The traditional opposition between Democritus and Heraclitus lived after them. Adherence to the doctrine of 'atoms and the void,' and to that of 'the pure fiery element,' became the symbol of a radical divergence in the whole view of human life.
While there is frequent allusion to the Stoics in the poem, there is no direct mention either of them or of their chief teachers, Zeno, Chrysippus, or Cleanthes. Neither do the greater names of Socrates, Plato, or Aristotle appear in it, though one or two passages clearly imply some familiarity with the writings of Plato[365]. But among the moral teachers of antiquity he acknowledges Epicurus only. The whole enthusiasm of his temperament breaks out in admiration of him. He alone is the true interpreter of Nature and conqueror of superstition (i. 75); the reformer 'who has made pure the human heart' (vi. 24); the 'guide out of the storms and darkness of life into calm and light' (iii. 1; v. 11, 12); the 'sun who at his rising extinguished all the lesser stars' (iii. 1044). He is to be ranked even as a God on account of his great services to man, in teaching him the mastery over his fears and passions:—
Deus ille fuit, deus, inclute Memmi.[366]

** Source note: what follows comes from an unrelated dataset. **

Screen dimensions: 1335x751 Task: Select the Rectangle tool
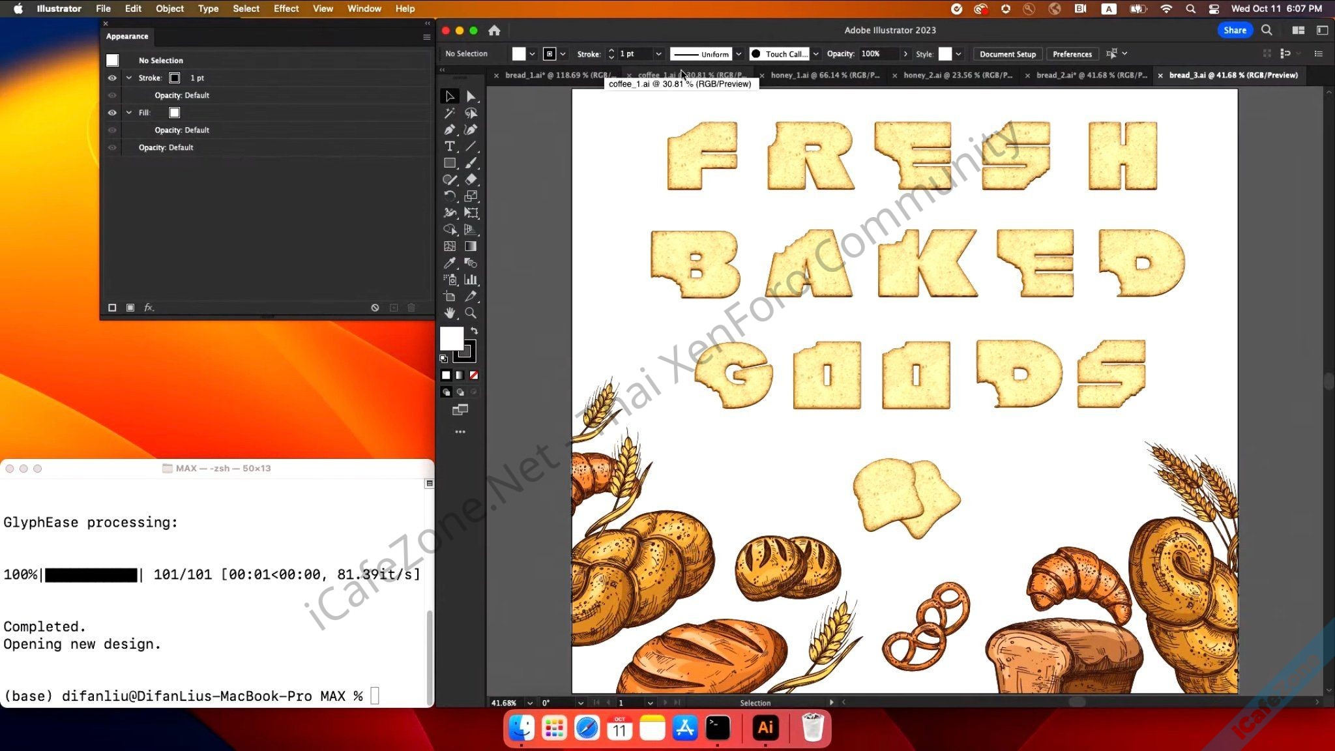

He speaks of his master throughout not only with the affection of a disciple, but with an emotion akin to religious ecstasy[367]. His admiration for him springs from a deeper source of spiritual sentiment than that of Ennius for Scipio, or of Virgil for Augustus. Though Epicurus inspired much affection in his lifetime, and though other great writers after Lucretius,—such as Seneca, Juvenal, and Lucian,—vindicate his name from the dishonour which the perversion of his doctrines brought upon it, yet even the most favourable criticism of his life and teaching must find it difficult to sympathise with the idolatry of Lucretius. Yet his error, if it be one, springs from a generous source. He attributes his own imaginative interest in Nature to a philosopher who examined the phenomena of the outward world merely to find a basis for the destruction of all religious belief. He saturates with his own deep human feeling a moral system which professes to secure human happiness by emptying life of its most sacred associations, most passionate longings, and profoundest affections.

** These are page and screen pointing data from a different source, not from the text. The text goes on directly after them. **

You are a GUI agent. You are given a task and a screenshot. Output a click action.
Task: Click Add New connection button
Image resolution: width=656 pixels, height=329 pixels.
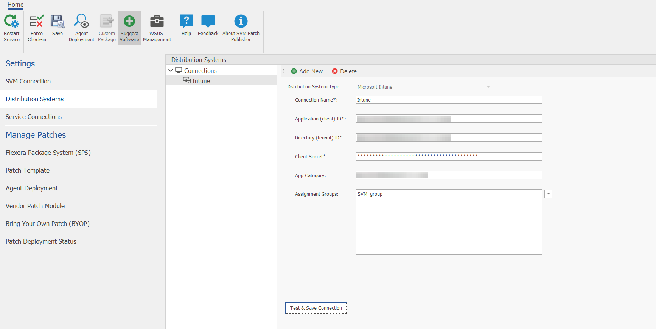[307, 71]
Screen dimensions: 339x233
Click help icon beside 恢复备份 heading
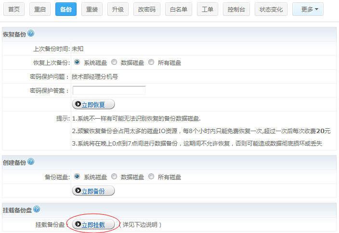click(x=31, y=34)
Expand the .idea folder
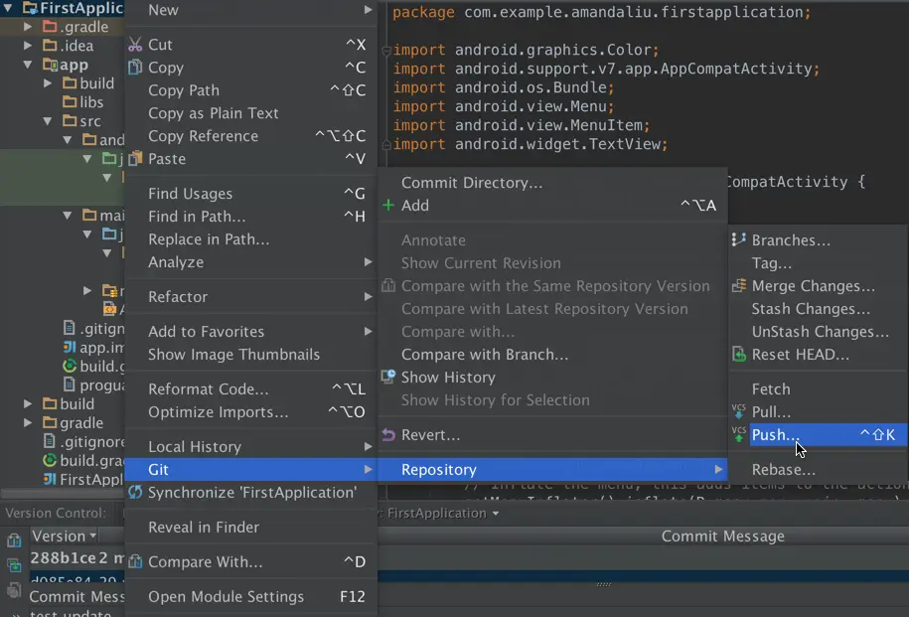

There was a truer affinity of nature between Lucretius and another philosopher whom he names with the warmest feelings of love and veneration—Empedocles of Agrigentum—the most famous of the early physiological poets of Greece. He flourished during the fifth century B.C., and was the author of a didactic poem on Nature, of which some fragments still remain, sufficient to indicate the nature of the work and the character of the man. These fragments prove that Lucretius had carefully studied the older poem, and adopted it as his model in using a poetical form and diction to expound his philosophical system. He declares, indeed, his opposition to the doctrine of Empedocles, which traced the origin of all things to four original elements; but he adopted into his own system many both of his expressions and of his philosophical ideas. The line in which the Roman poet enunciates his first principle,—
Nullam rem e nilo gigni divinitus unquam,
was obviously taken from the lines of the old poem περὶ φύσεως—
ἐκ τοῦ γὰρ μὴ ἐόντος ἀμήχανόν ἐστι γενέσθαι
τό τ᾽ ἐὸν ἐξόλλυσθαι ἀνήνυστον καὶ ἄπρηκτον.